Documentation
¶
Overview ¶
Package cache the data store
Index ¶
- Constants
- Variables
- func CachedResponse(c Cache, req *http.Request) (resp *http.Response, err error)
- func Date(respHeaders http.Header) (date time.Time, err error)
- func IsFromCache(res *http.Response) bool
- type Cache
- type Cookie
- type Options
- type Policy
- type Transport
- func (t *Transport) Client() *http.Client
- func (t *Transport) RoundTrip(req *http.Request) (resp *http.Response, err error)
- func (t *Transport) RoundTripDummy(req *http.Request) (resp *http.Response, err error)
- func (t *Transport) RoundTripRFC2616(req *http.Request) (resp *http.Response, err error)

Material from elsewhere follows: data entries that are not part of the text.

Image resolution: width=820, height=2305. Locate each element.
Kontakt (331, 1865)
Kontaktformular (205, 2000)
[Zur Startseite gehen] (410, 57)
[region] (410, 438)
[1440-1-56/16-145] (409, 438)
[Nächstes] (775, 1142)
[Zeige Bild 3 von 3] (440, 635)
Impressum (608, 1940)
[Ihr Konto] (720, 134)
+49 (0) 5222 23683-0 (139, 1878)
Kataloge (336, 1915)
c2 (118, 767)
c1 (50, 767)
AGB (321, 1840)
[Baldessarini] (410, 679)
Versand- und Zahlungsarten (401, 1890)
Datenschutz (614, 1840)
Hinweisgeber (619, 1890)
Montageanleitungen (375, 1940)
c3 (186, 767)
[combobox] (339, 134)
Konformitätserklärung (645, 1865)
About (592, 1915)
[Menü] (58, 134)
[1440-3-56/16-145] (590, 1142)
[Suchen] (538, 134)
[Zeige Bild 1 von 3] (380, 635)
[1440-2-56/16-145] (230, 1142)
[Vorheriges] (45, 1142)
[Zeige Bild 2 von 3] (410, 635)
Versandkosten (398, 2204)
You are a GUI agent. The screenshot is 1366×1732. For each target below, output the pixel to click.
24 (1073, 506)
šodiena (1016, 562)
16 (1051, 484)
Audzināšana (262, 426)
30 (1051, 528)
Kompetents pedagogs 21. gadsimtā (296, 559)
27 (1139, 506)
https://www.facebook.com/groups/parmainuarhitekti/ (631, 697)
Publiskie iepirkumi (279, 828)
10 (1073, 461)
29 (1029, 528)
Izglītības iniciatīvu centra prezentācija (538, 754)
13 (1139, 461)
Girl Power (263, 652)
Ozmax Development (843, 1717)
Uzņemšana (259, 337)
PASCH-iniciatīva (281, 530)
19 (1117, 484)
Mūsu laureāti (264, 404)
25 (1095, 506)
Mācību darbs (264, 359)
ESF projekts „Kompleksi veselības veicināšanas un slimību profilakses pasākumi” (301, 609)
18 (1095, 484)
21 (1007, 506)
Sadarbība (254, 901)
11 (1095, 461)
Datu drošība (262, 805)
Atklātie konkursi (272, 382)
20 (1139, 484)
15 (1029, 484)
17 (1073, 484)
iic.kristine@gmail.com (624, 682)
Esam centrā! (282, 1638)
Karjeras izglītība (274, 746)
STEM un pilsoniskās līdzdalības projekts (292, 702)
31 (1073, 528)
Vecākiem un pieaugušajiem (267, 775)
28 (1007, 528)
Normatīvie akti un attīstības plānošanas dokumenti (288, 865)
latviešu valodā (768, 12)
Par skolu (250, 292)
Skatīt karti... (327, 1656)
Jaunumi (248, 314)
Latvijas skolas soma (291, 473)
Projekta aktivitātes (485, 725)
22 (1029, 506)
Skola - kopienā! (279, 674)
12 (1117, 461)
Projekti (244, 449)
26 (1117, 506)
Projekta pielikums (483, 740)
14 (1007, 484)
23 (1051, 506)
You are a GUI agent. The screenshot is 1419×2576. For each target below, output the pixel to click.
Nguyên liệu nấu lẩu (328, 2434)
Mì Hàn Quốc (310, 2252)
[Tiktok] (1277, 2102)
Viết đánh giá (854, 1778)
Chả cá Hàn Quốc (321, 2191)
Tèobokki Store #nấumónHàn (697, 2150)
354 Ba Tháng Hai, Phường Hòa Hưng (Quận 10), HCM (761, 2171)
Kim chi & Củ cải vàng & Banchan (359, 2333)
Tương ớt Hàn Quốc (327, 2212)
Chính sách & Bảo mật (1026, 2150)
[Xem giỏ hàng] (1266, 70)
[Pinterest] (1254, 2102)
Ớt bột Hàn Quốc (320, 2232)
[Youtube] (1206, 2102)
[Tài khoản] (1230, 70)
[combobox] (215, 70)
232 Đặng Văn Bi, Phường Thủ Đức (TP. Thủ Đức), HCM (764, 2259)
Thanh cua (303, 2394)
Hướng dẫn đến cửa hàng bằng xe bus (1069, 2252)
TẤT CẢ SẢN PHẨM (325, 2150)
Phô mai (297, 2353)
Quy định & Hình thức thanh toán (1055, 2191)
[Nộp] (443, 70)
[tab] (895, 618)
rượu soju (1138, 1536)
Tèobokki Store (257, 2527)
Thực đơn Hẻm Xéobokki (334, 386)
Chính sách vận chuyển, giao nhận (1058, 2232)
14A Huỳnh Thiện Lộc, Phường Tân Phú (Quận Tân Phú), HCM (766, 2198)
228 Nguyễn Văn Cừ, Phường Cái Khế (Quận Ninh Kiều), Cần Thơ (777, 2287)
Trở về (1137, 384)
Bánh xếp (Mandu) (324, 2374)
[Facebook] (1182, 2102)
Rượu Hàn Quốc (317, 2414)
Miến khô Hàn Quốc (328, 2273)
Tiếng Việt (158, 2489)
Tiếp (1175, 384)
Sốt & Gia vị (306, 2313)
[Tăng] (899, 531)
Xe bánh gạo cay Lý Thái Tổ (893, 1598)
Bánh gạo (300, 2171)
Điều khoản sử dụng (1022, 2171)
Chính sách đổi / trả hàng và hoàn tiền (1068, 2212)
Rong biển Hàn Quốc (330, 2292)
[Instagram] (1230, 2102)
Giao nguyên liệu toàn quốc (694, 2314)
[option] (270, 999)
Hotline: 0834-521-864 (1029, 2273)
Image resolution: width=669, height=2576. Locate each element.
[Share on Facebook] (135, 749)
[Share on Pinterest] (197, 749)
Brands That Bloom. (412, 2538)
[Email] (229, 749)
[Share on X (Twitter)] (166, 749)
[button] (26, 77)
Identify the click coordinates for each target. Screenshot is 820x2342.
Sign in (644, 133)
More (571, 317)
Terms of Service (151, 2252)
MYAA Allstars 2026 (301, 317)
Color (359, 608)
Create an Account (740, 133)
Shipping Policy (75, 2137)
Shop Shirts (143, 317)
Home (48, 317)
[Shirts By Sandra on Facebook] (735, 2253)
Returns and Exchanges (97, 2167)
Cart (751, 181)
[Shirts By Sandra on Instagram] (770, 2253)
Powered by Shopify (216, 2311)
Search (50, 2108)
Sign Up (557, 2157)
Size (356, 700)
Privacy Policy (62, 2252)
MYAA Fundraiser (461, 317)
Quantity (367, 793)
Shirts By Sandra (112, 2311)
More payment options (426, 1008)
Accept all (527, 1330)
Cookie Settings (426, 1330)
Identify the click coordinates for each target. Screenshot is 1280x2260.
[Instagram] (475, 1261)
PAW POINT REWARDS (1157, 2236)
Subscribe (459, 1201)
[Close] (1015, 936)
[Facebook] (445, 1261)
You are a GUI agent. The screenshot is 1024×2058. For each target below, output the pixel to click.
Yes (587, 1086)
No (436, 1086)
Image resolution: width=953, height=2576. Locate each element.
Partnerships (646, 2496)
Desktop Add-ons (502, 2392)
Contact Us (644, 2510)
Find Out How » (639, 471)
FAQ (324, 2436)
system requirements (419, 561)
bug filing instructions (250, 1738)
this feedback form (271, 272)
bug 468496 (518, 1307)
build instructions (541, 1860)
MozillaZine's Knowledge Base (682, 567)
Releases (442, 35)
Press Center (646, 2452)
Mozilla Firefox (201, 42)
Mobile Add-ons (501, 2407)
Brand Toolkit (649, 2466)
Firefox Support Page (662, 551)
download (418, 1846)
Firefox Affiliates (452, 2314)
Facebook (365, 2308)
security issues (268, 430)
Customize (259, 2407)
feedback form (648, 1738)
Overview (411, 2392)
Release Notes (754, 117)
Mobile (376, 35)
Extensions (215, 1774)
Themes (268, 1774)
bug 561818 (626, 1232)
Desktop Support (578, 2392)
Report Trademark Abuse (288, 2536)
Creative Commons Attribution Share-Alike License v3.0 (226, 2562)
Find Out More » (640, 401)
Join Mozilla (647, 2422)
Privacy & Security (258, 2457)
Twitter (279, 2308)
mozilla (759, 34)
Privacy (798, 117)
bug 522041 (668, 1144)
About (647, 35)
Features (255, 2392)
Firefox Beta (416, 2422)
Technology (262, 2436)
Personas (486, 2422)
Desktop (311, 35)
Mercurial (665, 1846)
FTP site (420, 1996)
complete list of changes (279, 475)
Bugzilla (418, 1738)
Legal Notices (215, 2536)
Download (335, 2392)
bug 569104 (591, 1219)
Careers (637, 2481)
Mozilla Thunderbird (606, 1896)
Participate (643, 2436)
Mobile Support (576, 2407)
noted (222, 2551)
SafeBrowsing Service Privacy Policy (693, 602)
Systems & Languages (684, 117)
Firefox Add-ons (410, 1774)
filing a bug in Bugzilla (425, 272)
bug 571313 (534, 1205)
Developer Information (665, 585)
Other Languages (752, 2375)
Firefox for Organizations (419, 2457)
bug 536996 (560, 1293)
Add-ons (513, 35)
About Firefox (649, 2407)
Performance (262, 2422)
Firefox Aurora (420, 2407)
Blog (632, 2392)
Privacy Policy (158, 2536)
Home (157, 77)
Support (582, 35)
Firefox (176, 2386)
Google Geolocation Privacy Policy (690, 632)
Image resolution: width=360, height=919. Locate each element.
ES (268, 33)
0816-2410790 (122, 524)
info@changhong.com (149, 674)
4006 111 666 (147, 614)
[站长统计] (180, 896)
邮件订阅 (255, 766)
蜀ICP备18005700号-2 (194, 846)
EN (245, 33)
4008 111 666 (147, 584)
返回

- func (t *Transport) SetProxy(proxy func(*http.Request) (*url.URL, error))
Constants ¶
const ( // XFromCache is the header added to responses that are returned from the cache XFromCache = "X-From-Cache" // DefaultPath the default cache path DefaultPath = "cache" )
Variables ¶
var ErrNoDateHeader = errors.New("no Date header")
ErrNoDateHeader indicates that the HTTP headers contained no Date header.
Functions ¶
func CachedResponse ¶
CachedResponse returns the cached http.Response for req if present, and nil otherwise.
func IsFromCache ¶
IsFromCache returns true if the response is from cache
Types ¶
type Cache ¶
type Cache interface {
Get(key string) ([]byte, bool)
Set(key string, value []byte)
SetWithTimeout(key string, value []byte, timeout time.Duration)
Del(key string)
}
A Cache interface is used to store bytes.
type Cookie ¶
type Cookie interface {
http.CookieJar
// SetCookieString handles the receipt of the cookies string in a reply for the given URL.
SetCookieString(u *url.URL, cookies string)
// CookieString returns the cookies string for the given URL.
CookieString(u *url.URL) string
// DeleteCookie delete the cookies for the given URL.
DeleteCookie(u *url.URL)
}
Cookie manages storage and use of cookies in HTTP requests. Implementations of Cookie must be safe for concurrent use by multiple goroutines.
type Options ¶
type Options struct {
Path string `yaml:"path"`
ExpireCleanInterval time.Duration `yaml:"expire-clean-interval"`
}
Options the cache configuration
type Policy ¶
type Policy string
Policy has no awareness of any HTTP Cache-Control directives.
const ( // Dummy policy is useful for testing spiders faster (without having to wait for downloads every time) // and for trying your spider offline, when an Internet connection is not available. // The goal is to be able to “replay” a spider run exactly as it ran before. Dummy Policy = "dummy" // RFC2616 This policy provides a RFC2616 compliant HTTP cache, i.e. with HTTP Cache-Control awareness, // aimed at production and used in continuous runs to avoid downloading unmodified data // (to save bandwidth and speed up crawls). RFC2616 Policy = "rfc2616" )
type Transport ¶
type Transport struct {
Policy Policy
// The RoundTripper interface actually used to make requests
// If nil, http.DefaultTransport is used
Transport http.RoundTripper
Cache Cache
// If true, responses returned from the cache will be given an extra header, X-From-Cache
MarkCachedResponses bool
}
Transport is an implementation of http.RoundTripper that will return values from a cache where possible (avoiding a network request) and will additionally add validators (etag/if-modified-since) to repeated requests allowing servers to return 304 / Not Modified
func NewTransport ¶
NewTransport returns new Transport with the provided Cache implementation and MarkCachedResponses set to true
func (*Transport) RoundTrip ¶
RoundTrip is a wrapper for caching requests. If there is a fresh Response already in cache, then it will be returned without connecting to the server.
func (*Transport) RoundTripDummy ¶
RoundTripDummy has no awareness of any HTTP Cache-Control directives. Every request and its corresponding response are cached. When the same request is seen again, the response is returned without transferring anything from the Internet.
func (*Transport) RoundTripRFC2616 ¶
RoundTripRFC2616 provides a RFC2616 compliant HTTP cache, i.e. with HTTP Cache-Control awareness, aimed at production and used in continuous runs to avoid downloading unmodified data (to save bandwidth and speed up crawls).
If there is a stale Response, then any validators it contains will be set on the new request to give the server a chance to respond with NotModified. If this happens, then the cached Response will be returned.